» **What this task involves**
From the first line to the last, write out the material exactly.
*** Data records ***
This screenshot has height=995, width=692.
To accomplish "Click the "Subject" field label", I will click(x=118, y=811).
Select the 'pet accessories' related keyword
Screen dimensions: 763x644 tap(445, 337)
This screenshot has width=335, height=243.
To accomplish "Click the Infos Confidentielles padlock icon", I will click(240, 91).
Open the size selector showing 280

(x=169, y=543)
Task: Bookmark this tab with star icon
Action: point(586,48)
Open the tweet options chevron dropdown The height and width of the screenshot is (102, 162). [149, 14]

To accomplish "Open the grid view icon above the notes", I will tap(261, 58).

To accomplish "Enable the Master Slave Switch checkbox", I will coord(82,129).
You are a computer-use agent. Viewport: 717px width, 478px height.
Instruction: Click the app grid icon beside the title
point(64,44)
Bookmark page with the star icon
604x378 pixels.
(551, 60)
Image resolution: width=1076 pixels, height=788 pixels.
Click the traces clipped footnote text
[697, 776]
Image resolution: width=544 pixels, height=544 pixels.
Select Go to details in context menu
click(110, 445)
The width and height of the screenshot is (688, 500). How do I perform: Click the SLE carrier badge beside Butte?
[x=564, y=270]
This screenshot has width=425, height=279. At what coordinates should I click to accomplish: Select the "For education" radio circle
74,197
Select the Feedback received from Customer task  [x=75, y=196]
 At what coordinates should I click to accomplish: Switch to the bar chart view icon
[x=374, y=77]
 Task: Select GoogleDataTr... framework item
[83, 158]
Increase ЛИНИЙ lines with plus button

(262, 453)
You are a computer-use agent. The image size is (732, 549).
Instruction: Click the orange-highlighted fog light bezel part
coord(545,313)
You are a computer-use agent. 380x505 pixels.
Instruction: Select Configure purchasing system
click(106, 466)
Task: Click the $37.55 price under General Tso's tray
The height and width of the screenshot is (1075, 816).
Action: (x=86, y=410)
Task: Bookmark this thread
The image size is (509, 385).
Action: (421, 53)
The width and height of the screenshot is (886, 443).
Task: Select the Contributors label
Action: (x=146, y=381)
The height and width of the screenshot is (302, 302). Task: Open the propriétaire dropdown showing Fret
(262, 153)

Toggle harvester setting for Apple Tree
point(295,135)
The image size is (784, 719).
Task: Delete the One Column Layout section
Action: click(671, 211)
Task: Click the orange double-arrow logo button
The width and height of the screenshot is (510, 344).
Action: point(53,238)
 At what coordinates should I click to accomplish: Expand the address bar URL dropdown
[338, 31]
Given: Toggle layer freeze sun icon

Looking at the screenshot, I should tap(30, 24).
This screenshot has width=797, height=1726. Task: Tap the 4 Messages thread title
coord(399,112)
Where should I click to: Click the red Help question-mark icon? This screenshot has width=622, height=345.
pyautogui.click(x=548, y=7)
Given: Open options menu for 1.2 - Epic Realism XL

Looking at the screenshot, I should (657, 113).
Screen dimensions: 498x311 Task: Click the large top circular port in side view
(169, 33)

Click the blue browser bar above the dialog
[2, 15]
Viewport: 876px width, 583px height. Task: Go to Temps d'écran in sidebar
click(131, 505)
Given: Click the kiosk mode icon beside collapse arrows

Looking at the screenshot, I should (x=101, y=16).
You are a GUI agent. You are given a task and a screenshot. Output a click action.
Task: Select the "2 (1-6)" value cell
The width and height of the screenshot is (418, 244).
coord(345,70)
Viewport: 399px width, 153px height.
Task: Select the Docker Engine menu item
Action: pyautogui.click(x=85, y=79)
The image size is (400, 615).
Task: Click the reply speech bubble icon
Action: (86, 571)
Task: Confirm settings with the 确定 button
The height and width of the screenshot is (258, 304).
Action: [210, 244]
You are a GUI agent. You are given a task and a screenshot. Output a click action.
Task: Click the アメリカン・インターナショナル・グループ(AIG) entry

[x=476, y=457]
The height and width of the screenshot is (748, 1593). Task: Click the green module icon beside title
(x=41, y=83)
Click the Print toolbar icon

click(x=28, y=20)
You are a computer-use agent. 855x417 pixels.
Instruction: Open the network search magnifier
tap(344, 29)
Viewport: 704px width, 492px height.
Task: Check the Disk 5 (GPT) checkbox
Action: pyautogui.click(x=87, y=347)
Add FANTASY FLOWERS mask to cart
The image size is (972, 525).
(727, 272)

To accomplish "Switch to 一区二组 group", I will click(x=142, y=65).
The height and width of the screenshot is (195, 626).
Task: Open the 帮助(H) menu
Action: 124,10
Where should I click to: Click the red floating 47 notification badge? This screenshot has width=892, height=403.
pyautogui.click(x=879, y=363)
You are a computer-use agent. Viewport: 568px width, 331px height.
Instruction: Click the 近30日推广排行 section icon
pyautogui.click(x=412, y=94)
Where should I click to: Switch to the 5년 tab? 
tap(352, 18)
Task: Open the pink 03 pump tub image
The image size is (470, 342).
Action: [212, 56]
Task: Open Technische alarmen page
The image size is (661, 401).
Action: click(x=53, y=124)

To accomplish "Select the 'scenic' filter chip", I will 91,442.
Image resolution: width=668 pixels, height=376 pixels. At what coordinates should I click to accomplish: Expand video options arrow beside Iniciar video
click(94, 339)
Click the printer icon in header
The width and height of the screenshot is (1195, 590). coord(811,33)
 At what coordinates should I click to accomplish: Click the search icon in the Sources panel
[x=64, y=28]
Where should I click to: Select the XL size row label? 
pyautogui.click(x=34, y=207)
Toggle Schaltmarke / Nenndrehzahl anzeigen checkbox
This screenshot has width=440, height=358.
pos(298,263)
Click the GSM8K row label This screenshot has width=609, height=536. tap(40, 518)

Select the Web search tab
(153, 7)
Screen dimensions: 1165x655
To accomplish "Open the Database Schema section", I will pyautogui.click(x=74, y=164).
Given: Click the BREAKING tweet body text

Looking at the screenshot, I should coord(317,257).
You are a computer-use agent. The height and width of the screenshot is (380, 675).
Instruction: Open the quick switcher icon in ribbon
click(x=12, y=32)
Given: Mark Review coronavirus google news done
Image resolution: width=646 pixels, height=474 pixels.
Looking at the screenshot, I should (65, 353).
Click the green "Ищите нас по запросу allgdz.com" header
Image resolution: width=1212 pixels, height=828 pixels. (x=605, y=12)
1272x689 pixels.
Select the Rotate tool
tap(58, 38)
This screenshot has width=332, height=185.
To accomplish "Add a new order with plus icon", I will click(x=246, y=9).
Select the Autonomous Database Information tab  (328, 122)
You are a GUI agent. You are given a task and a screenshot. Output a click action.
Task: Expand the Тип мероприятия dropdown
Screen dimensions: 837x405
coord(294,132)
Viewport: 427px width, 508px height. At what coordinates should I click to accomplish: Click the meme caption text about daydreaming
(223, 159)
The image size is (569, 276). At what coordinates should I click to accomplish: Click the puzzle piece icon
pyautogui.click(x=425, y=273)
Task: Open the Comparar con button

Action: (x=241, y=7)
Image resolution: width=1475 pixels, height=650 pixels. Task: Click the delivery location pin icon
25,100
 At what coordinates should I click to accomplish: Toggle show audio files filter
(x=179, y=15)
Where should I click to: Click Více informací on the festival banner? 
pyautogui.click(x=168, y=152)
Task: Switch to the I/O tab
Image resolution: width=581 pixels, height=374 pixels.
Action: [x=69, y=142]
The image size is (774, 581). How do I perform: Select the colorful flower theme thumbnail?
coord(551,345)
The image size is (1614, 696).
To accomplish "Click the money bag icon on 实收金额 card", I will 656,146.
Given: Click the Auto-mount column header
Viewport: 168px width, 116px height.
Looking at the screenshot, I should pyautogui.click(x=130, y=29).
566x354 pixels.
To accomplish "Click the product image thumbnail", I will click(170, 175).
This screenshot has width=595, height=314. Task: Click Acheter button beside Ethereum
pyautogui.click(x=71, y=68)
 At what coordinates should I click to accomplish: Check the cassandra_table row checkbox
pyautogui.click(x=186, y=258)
*** End of Data records ***
» **Response box**
This screenshot has height=995, width=692.
To accomplish "Click the "Subject" field label", I will click(x=118, y=811).
Select the 'pet accessories' related keyword
Screen dimensions: 763x644 tap(445, 337)
This screenshot has width=335, height=243.
To accomplish "Click the Infos Confidentielles padlock icon", I will click(240, 91).
Open the size selector showing 280

(x=169, y=543)
Task: Bookmark this tab with star icon
Action: point(586,48)
Open the tweet options chevron dropdown The height and width of the screenshot is (102, 162). [149, 14]

To accomplish "Open the grid view icon above the notes", I will tap(261, 58).

To accomplish "Enable the Master Slave Switch checkbox", I will coord(82,129).
You are a computer-use agent. Viewport: 717px width, 478px height.
Instruction: Click the app grid icon beside the title
point(64,44)
Bookmark page with the star icon
604x378 pixels.
(551, 60)
Image resolution: width=1076 pixels, height=788 pixels.
Click the traces clipped footnote text
[697, 776]
Image resolution: width=544 pixels, height=544 pixels.
Select Go to details in context menu
click(110, 445)
The width and height of the screenshot is (688, 500). How do I perform: Click the SLE carrier badge beside Butte?
[x=564, y=270]
This screenshot has width=425, height=279. At what coordinates should I click to accomplish: Select the "For education" radio circle
74,197
Select the Feedback received from Customer task  [x=75, y=196]
 At what coordinates should I click to accomplish: Switch to the bar chart view icon
[x=374, y=77]
 Task: Select GoogleDataTr... framework item
[83, 158]
Increase ЛИНИЙ lines with plus button

(262, 453)
You are a computer-use agent. The image size is (732, 549).
Instruction: Click the orange-highlighted fog light bezel part
coord(545,313)
You are a computer-use agent. 380x505 pixels.
Instruction: Select Configure purchasing system
click(106, 466)
Task: Click the $37.55 price under General Tso's tray
The height and width of the screenshot is (1075, 816).
Action: (x=86, y=410)
Task: Bookmark this thread
The image size is (509, 385).
Action: (421, 53)
The width and height of the screenshot is (886, 443).
Task: Select the Contributors label
Action: (x=146, y=381)
The height and width of the screenshot is (302, 302). Task: Open the propriétaire dropdown showing Fret
(262, 153)

Toggle harvester setting for Apple Tree
point(295,135)
The image size is (784, 719).
Task: Delete the One Column Layout section
Action: click(671, 211)
Task: Click the orange double-arrow logo button
The width and height of the screenshot is (510, 344).
Action: point(53,238)
 At what coordinates should I click to accomplish: Expand the address bar URL dropdown
[338, 31]
Given: Toggle layer freeze sun icon

Looking at the screenshot, I should tap(30, 24).
This screenshot has width=797, height=1726. Task: Tap the 4 Messages thread title
coord(399,112)
Where should I click to: Click the red Help question-mark icon? This screenshot has width=622, height=345.
pyautogui.click(x=548, y=7)
Given: Open options menu for 1.2 - Epic Realism XL

Looking at the screenshot, I should (657, 113).
Screen dimensions: 498x311 Task: Click the large top circular port in side view
(169, 33)

Click the blue browser bar above the dialog
[2, 15]
Viewport: 876px width, 583px height. Task: Go to Temps d'écran in sidebar
click(131, 505)
Given: Click the kiosk mode icon beside collapse arrows

Looking at the screenshot, I should (x=101, y=16).
You are a GUI agent. You are given a task and a screenshot. Output a click action.
Task: Select the "2 (1-6)" value cell
The width and height of the screenshot is (418, 244).
coord(345,70)
Viewport: 399px width, 153px height.
Task: Select the Docker Engine menu item
Action: pyautogui.click(x=85, y=79)
The image size is (400, 615).
Task: Click the reply speech bubble icon
Action: (86, 571)
Task: Confirm settings with the 确定 button
The height and width of the screenshot is (258, 304).
Action: [210, 244]
You are a GUI agent. You are given a task and a screenshot. Output a click action.
Task: Click the アメリカン・インターナショナル・グループ(AIG) entry

[x=476, y=457]
The height and width of the screenshot is (748, 1593). Task: Click the green module icon beside title
(x=41, y=83)
Click the Print toolbar icon

click(x=28, y=20)
You are a computer-use agent. 855x417 pixels.
Instruction: Open the network search magnifier
tap(344, 29)
Viewport: 704px width, 492px height.
Task: Check the Disk 5 (GPT) checkbox
Action: pyautogui.click(x=87, y=347)
Add FANTASY FLOWERS mask to cart
The image size is (972, 525).
(727, 272)

To accomplish "Switch to 一区二组 group", I will click(x=142, y=65).
The height and width of the screenshot is (195, 626).
Task: Open the 帮助(H) menu
Action: 124,10
Where should I click to: Click the red floating 47 notification badge? This screenshot has width=892, height=403.
pyautogui.click(x=879, y=363)
You are a computer-use agent. Viewport: 568px width, 331px height.
Instruction: Click the 近30日推广排行 section icon
pyautogui.click(x=412, y=94)
Where should I click to: Switch to the 5년 tab? 
tap(352, 18)
Task: Open the pink 03 pump tub image
The image size is (470, 342).
Action: [212, 56]
Task: Open Technische alarmen page
The image size is (661, 401).
Action: click(x=53, y=124)

To accomplish "Select the 'scenic' filter chip", I will 91,442.
Image resolution: width=668 pixels, height=376 pixels. At what coordinates should I click to accomplish: Expand video options arrow beside Iniciar video
click(94, 339)
Click the printer icon in header
The width and height of the screenshot is (1195, 590). coord(811,33)
 At what coordinates should I click to accomplish: Click the search icon in the Sources panel
[x=64, y=28]
Where should I click to: Select the XL size row label? 
pyautogui.click(x=34, y=207)
Toggle Schaltmarke / Nenndrehzahl anzeigen checkbox
This screenshot has width=440, height=358.
pos(298,263)
Click the GSM8K row label This screenshot has width=609, height=536. tap(40, 518)

Select the Web search tab
(153, 7)
Screen dimensions: 1165x655
To accomplish "Open the Database Schema section", I will pyautogui.click(x=74, y=164).
Given: Click the BREAKING tweet body text

Looking at the screenshot, I should coord(317,257).
You are a computer-use agent. The height and width of the screenshot is (380, 675).
Instruction: Open the quick switcher icon in ribbon
click(x=12, y=32)
Given: Mark Review coronavirus google news done
Image resolution: width=646 pixels, height=474 pixels.
Looking at the screenshot, I should (65, 353).
Click the green "Ищите нас по запросу allgdz.com" header
Image resolution: width=1212 pixels, height=828 pixels. (x=605, y=12)
1272x689 pixels.
Select the Rotate tool
tap(58, 38)
This screenshot has width=332, height=185.
To accomplish "Add a new order with plus icon", I will click(x=246, y=9).
Select the Autonomous Database Information tab  (328, 122)
You are a GUI agent. You are given a task and a screenshot. Output a click action.
Task: Expand the Тип мероприятия dropdown
Screen dimensions: 837x405
coord(294,132)
Viewport: 427px width, 508px height. At what coordinates should I click to accomplish: Click the meme caption text about daydreaming
(223, 159)
The image size is (569, 276). At what coordinates should I click to accomplish: Click the puzzle piece icon
pyautogui.click(x=425, y=273)
Task: Open the Comparar con button

Action: (x=241, y=7)
Image resolution: width=1475 pixels, height=650 pixels. Task: Click the delivery location pin icon
25,100
 At what coordinates should I click to accomplish: Toggle show audio files filter
(x=179, y=15)
Where should I click to: Click Více informací on the festival banner? 
pyautogui.click(x=168, y=152)
Task: Switch to the I/O tab
Image resolution: width=581 pixels, height=374 pixels.
Action: [x=69, y=142]
The image size is (774, 581). How do I perform: Select the colorful flower theme thumbnail?
coord(551,345)
The image size is (1614, 696).
To accomplish "Click the money bag icon on 实收金额 card", I will 656,146.
Given: Click the Auto-mount column header
Viewport: 168px width, 116px height.
Looking at the screenshot, I should pyautogui.click(x=130, y=29).
566x354 pixels.
To accomplish "Click the product image thumbnail", I will click(170, 175).
This screenshot has width=595, height=314. Task: Click Acheter button beside Ethereum
pyautogui.click(x=71, y=68)
 At what coordinates should I click to accomplish: Check the cassandra_table row checkbox
pyautogui.click(x=186, y=258)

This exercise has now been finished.